Moonlight : une vie
Moonlight
de Barry Jenkins



Je l’avoue, je suis un peu en retard sur ce coup-là. Mais face à un tel trésor, mieux vaut tard que jamais! De temps à autre, un petit miracle tel que celui-ci se produit. Un film que personne n’attendait, sans vedette, sans battage, sans hype ni rien, mais un film qui rafle tout sur son passage. Les étoiles, les lauriers et les cœurs… Moonlight est le film-cendrillon de cette fin d’année. Tout comme Manchester By The Sea de Kenneth Lonergan, vous risquez sans nul doute d’en entendre parler lors de la prochaine saison des remises de prix. Et il s’agit d’une éclatante preuve de plus de la vitalité du cinéma indépendant américain.
Moonlight est le second long-métrage de Barry Jenkins, réalisateur de 37 ans dont le précédent opus Medicine for Melancholy reçut des échos positifs, mais très confidentiels. Il adapte cette fois-ci une pièce de théâtre, In Moonlight Black Boys Look Blue de Tarell Alvin McCraney. En trois chapitres, le film nous conte l’histoire de Little/Chiron/Black ; l’enfant, l’adolescent et l’homme. Trois époques de l’existence du même personnage : un petit garçon noir né dans les faubourgs de Miami, poussant en liberté dans un milieu ensoleillé mais violent, entre la mer et la misère sociale. « Little » est maltraité par ses camarades depuis toujours, ceux-ci flairant peut-être chez lui le spectre de la différence.

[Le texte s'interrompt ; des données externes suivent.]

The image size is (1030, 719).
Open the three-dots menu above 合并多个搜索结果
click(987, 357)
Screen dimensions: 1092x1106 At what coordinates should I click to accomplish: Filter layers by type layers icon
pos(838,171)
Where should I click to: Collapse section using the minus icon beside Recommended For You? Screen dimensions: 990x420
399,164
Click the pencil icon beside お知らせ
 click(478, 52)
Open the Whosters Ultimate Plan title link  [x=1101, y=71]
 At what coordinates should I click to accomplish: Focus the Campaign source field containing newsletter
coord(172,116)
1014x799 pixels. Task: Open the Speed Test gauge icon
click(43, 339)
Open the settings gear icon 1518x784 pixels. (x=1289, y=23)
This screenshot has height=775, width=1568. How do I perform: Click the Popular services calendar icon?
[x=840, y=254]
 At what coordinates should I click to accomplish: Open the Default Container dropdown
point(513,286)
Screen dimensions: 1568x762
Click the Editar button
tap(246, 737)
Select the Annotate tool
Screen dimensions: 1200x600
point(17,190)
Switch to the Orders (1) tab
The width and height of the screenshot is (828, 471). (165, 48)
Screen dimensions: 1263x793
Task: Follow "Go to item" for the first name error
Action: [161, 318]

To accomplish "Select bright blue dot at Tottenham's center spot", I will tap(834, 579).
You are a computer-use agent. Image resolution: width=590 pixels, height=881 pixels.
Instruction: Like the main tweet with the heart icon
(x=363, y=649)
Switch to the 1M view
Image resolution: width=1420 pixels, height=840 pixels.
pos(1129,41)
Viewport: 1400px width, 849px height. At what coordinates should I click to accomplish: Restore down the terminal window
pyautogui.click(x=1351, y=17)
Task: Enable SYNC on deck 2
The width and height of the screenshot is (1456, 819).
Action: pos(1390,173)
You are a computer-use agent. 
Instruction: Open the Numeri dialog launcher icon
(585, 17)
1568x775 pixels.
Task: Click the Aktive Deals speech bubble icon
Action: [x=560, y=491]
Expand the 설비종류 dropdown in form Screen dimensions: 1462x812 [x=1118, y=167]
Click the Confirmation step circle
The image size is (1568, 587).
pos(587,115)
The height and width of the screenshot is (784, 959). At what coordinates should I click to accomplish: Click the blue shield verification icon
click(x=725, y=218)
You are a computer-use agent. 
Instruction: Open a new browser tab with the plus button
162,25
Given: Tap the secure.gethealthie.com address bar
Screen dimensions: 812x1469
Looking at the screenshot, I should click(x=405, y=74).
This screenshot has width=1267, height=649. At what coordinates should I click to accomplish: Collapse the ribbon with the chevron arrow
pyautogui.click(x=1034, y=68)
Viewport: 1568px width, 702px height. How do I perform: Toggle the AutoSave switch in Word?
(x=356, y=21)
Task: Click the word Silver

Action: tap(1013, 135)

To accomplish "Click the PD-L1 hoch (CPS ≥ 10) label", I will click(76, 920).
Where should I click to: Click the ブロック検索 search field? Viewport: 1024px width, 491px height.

L’enfant est doux, mutique et réservé dans un univers qui valorise la brutalité virile. Sa mère célibataire est dépendante au crack, un état d’urgence qui ne cessera d’empirer. Forcé de se défendre face aux agressions de son entourage, Chiron fera un petit tour au centre de redressement et, à sa sortie, deviendra dealer sous le nom de Black. Black : des muscles, une grosse voiture, et des fausses dents en or. Une cuirasse idéale pour masquer celui qui n’a jamais oublié Kevin, son amour de jeunesse.
En français, le titre du film est Moonlight : l’histoire d’une vie, « traduction » qui apparaît un brin trop pompeuse pour une œuvre aussi fine et réaliste. Mais il faut bien dire que c’est exactement ce que nous expérimenterons. Moonlight est la vie de Chiron, une vie dramatique et ordinaire, à la fois le résultat logique de son milieu d’origine (la drogue, la violence) et une trajectoire stupéfiante qui fait fi de tous les poncifs sur la pauvreté, le manque d’éducation ou l’orientation sexuelle. Il n’y a certes pas beaucoup de joie dans cet univers, mais oubliez tout de suite le portrait cliché ou misérabiliste : aucune complaisance n’est à déplorer dans la démarche artistique de Barry Jenkins. Aucun didactisme non plus : à l’image de son personnage principal qui a de la difficulté à aligner trois mots à la suite, le scénario fait la part belle aux silences, éloquents, douloureux ou d’une douceur déchirante.
Sur le chemin de Chiron se trouveront trois lumières d’exception : Kevin, bien sûr, mais aussi Juan et Teresa, un couple de mentors surprenants qui ordonnent à leur protégé de « lever la tête, car chez nous, c’est l’amour et le respect ». Des rôles superbes pour toute une bande de comédiens à tomber. Et en terminant, il est également capital de saluer la maestria de la mise en scène de Jenkins, sa caméra ultrasensible, captant au plus près les émotions de ses personnages, usant avec brio des effets oniriques et hissant ce film précieux bien au-delà du portrait social : en véritable œuvre d’art.
Moonlight est toujours à l’affiche au Cinéma du Parc en version originale sous-titrée en français, et également au Forum. C’est, littéralement, à ne pas manquer.